WORK TO BE COMPLETED: Images are to be omitted, and the rest of the records reproduced exactly.

STUDY MATERIAL:

■ ■ ■ ■

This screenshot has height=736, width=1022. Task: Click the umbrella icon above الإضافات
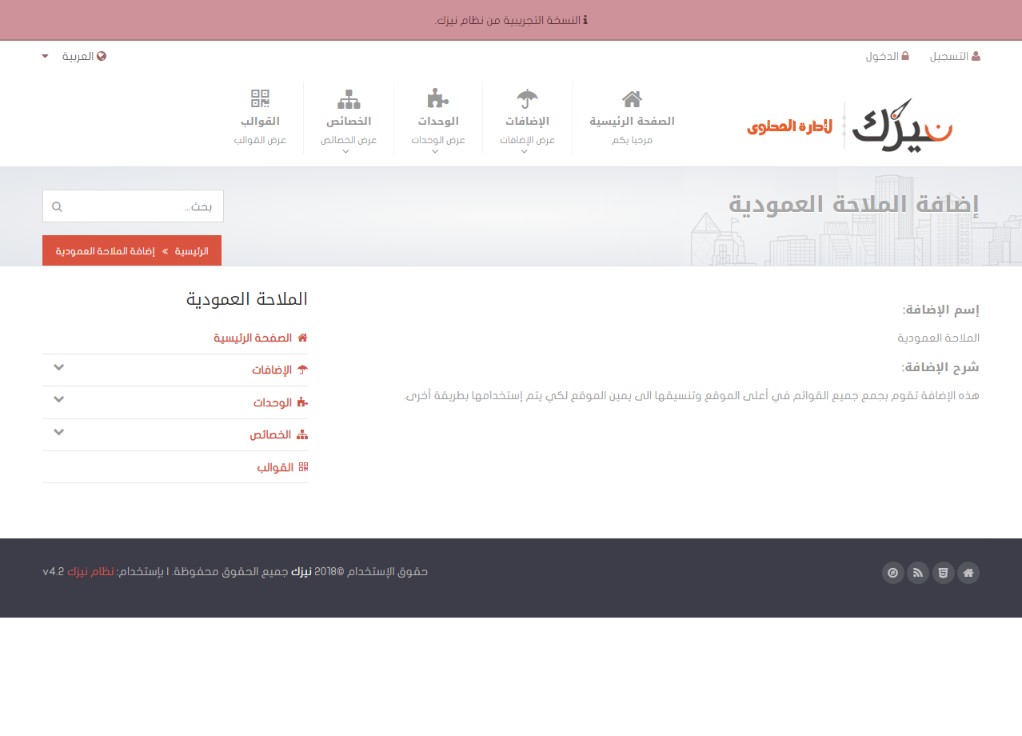[527, 98]
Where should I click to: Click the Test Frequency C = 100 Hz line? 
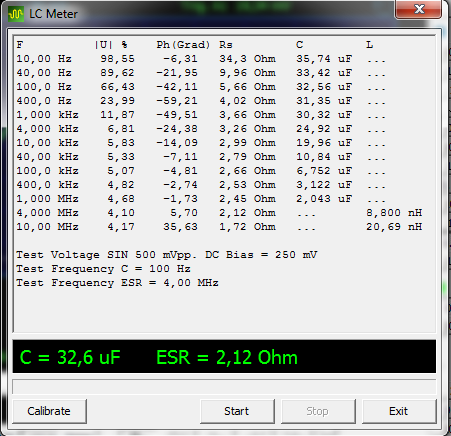103,269
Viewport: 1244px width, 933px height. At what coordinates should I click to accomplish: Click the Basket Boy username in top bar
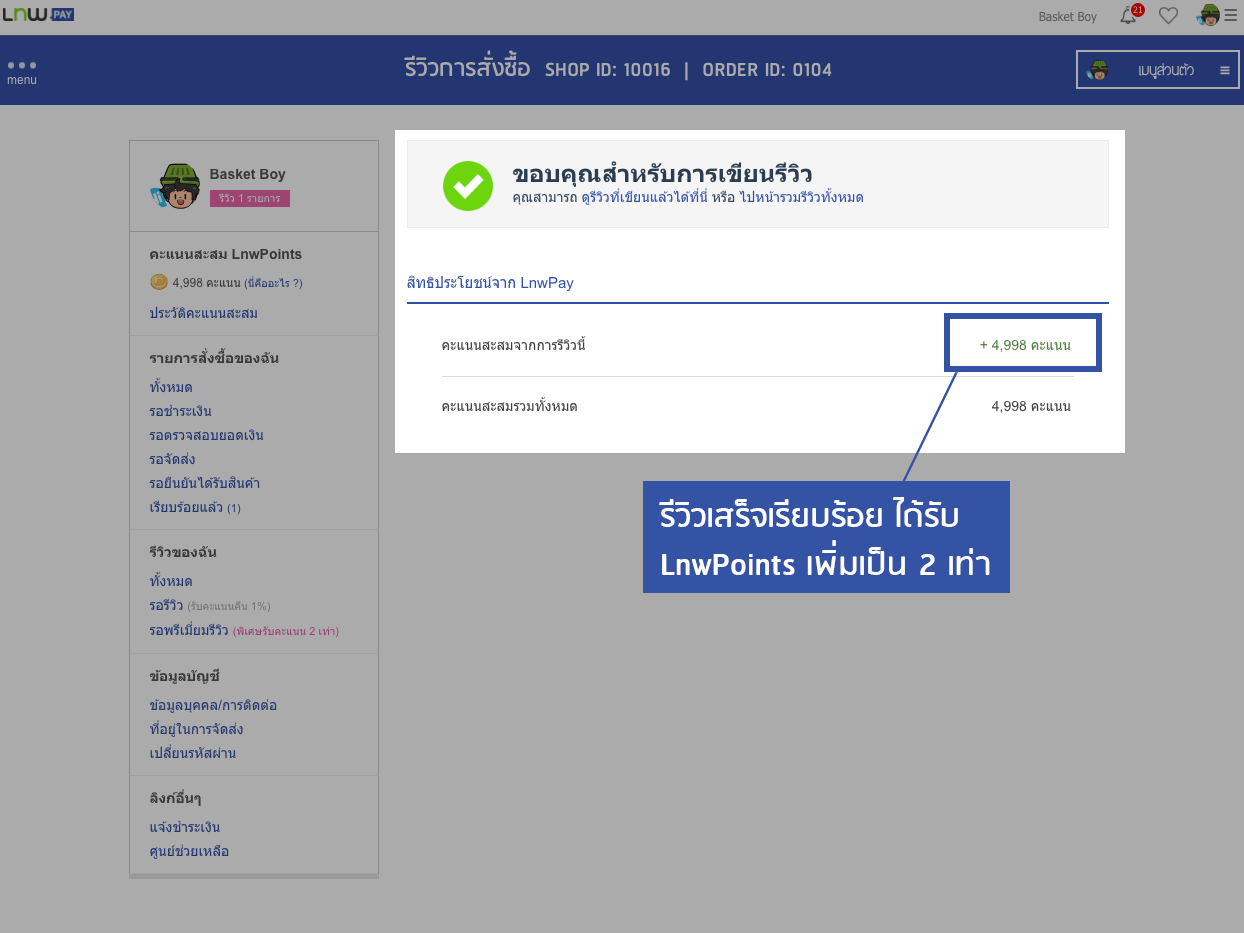(1067, 17)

■ ■ ■ ■

EXERCISE ANSWER:
This screenshot has height=736, width=1022. Task: Click the umbrella icon above الإضافات
[527, 98]
Where should I click to: Click the Test Frequency C = 100 Hz line? 
103,269
Viewport: 1244px width, 933px height. At what coordinates should I click to accomplish: Click the Basket Boy username in top bar
(1067, 17)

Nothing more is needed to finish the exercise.